● Saved data entries
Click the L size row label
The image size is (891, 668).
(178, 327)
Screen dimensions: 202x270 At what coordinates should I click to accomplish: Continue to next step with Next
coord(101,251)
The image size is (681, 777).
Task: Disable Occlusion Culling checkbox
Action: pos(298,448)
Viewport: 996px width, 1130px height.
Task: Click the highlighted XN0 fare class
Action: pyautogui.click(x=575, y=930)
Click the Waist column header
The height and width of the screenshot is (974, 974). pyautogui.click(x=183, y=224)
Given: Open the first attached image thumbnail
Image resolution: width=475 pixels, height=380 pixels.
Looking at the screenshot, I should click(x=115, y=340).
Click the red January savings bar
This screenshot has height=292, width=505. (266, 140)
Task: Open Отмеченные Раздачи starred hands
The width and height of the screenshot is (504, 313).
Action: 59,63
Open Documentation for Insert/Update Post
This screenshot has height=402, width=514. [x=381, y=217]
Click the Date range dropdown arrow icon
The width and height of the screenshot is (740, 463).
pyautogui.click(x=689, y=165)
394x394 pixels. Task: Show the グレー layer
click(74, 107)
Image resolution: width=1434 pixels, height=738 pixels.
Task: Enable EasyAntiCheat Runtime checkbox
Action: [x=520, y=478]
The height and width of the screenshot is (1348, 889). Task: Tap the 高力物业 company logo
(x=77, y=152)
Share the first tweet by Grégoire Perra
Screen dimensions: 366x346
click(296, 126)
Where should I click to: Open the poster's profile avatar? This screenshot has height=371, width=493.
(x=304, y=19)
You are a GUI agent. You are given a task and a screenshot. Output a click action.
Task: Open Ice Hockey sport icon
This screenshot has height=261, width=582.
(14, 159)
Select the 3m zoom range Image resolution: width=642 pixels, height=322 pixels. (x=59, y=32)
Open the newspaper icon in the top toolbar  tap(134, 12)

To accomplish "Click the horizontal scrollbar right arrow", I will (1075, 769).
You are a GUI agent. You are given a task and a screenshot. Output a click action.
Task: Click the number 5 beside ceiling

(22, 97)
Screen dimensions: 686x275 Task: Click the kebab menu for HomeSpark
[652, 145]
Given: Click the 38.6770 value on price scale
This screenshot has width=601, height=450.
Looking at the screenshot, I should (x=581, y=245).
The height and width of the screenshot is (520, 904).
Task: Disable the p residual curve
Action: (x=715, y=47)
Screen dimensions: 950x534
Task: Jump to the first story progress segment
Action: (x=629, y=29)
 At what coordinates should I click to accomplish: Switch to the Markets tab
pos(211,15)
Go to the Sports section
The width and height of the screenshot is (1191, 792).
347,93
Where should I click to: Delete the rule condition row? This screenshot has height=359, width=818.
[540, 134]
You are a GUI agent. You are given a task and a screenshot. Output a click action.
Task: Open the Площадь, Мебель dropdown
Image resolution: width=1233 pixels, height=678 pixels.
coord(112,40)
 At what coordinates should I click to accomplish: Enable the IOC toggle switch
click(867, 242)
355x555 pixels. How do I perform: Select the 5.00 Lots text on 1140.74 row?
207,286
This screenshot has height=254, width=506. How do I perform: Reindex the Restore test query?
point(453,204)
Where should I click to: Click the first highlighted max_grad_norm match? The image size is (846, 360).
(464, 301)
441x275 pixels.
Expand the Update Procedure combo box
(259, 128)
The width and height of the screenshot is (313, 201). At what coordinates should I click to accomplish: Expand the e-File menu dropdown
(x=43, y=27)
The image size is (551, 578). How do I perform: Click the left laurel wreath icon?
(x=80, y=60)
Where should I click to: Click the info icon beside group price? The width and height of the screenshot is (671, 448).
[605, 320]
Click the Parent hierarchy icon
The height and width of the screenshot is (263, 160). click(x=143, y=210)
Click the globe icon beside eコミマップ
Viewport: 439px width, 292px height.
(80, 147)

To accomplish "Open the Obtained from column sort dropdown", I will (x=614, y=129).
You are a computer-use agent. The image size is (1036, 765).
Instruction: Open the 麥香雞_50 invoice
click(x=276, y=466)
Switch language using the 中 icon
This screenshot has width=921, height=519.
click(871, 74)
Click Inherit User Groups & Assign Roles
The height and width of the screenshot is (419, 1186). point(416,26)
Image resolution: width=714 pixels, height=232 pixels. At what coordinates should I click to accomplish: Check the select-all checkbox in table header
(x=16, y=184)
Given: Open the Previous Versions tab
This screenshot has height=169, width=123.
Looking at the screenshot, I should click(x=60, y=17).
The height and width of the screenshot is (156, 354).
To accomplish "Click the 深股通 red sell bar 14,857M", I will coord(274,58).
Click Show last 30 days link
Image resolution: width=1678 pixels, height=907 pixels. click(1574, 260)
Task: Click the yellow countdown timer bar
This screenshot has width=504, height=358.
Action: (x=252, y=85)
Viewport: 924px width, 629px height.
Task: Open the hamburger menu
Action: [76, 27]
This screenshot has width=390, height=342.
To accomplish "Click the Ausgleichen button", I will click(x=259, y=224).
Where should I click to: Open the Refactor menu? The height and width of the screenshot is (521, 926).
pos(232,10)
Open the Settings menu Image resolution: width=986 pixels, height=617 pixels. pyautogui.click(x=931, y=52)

● EXERCISE INSTRUCTIONS
Reproduce, exactly as they stand in the data above, the lines from the one that holds "The width and height of the screenshot is (1191, 792)." to the one that holds "Task: Open the Площадь, Мебель dropdown", inclusive.

● RESULT OF THIS TASK
The width and height of the screenshot is (1191, 792).
347,93
Where should I click to: Delete the rule condition row? This screenshot has height=359, width=818.
[540, 134]
You are a GUI agent. You are given a task and a screenshot. Output a click action.
Task: Open the Площадь, Мебель dropdown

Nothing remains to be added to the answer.